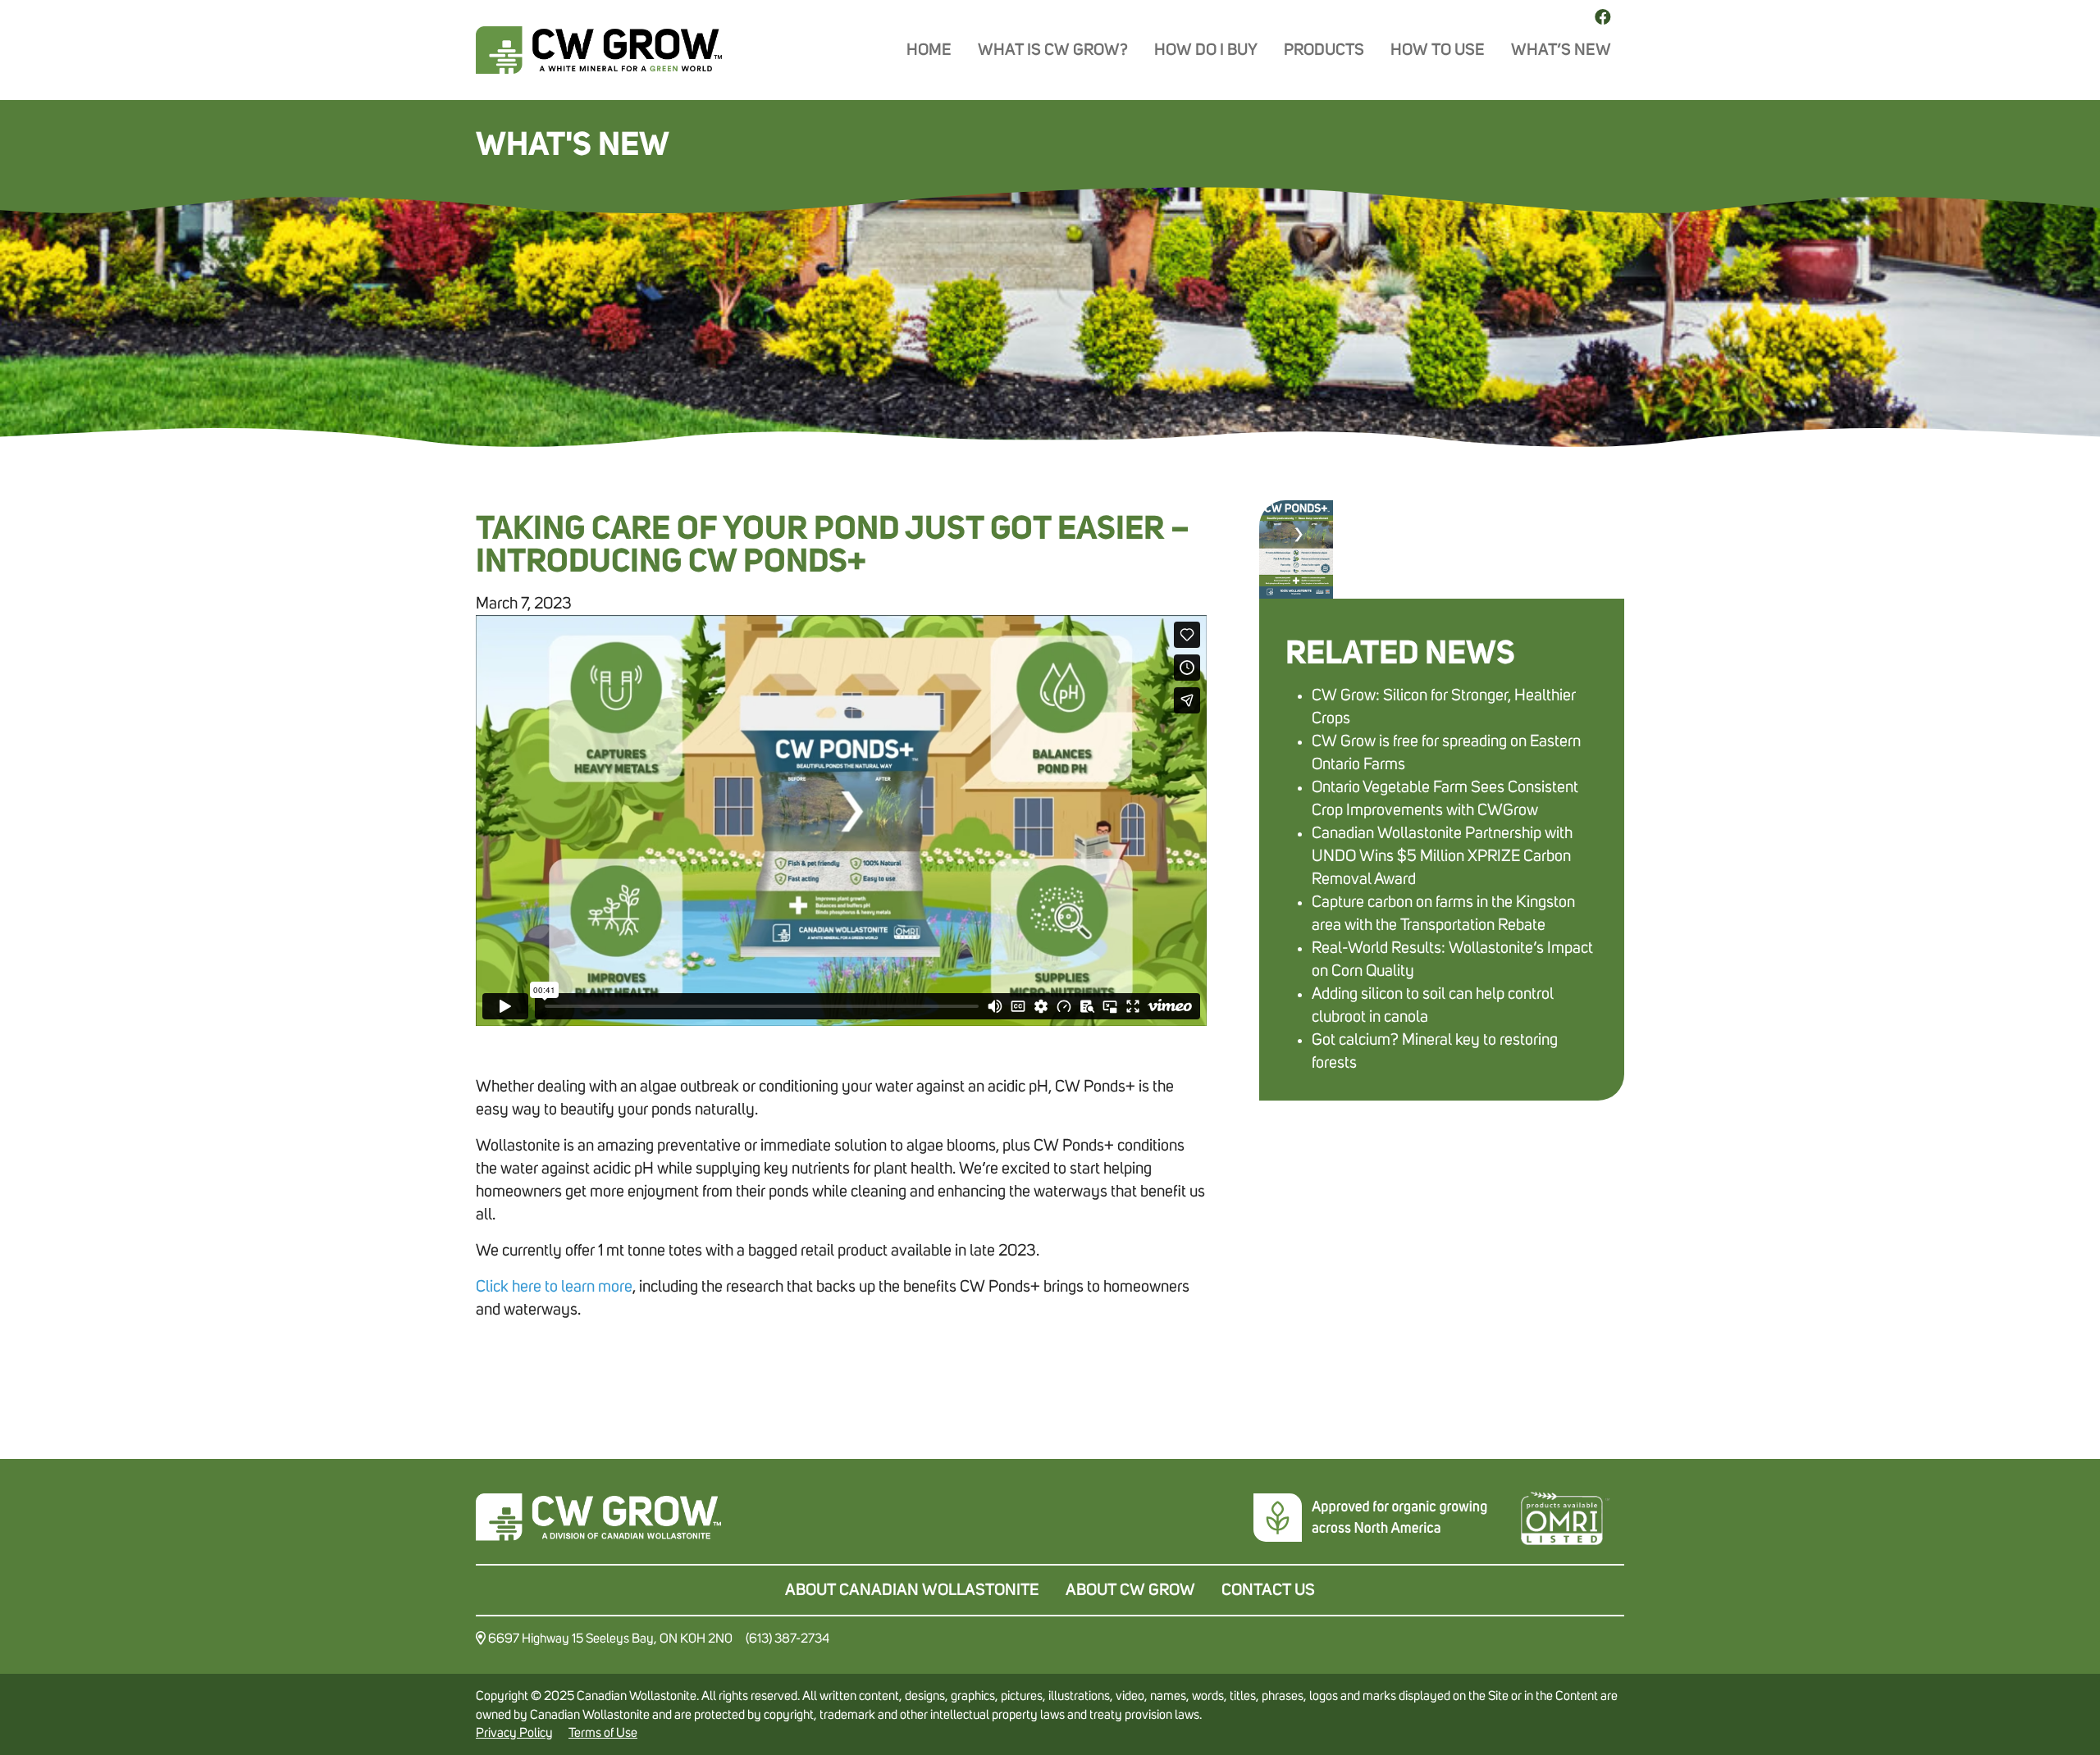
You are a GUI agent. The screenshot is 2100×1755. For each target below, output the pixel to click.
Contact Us (1268, 1590)
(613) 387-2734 (787, 1638)
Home (929, 50)
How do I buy (1206, 50)
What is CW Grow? (1053, 50)
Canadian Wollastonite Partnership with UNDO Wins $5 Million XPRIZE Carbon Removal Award (1442, 856)
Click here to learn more (554, 1287)
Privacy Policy (514, 1732)
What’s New (1561, 50)
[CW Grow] (599, 50)
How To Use (1437, 50)
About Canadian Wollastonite (912, 1590)
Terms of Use (602, 1732)
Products (1324, 50)
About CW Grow (1130, 1590)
************
◆ **Action item**
Scan the records above for the word "Canadian". Show each line in which it appears.

◆ **Response below**
Canadian Wollastonite Partnership with UNDO Wins $5 Million XPRIZE Carbon Removal Award (1442, 856)
About Canadian Wollastonite (912, 1590)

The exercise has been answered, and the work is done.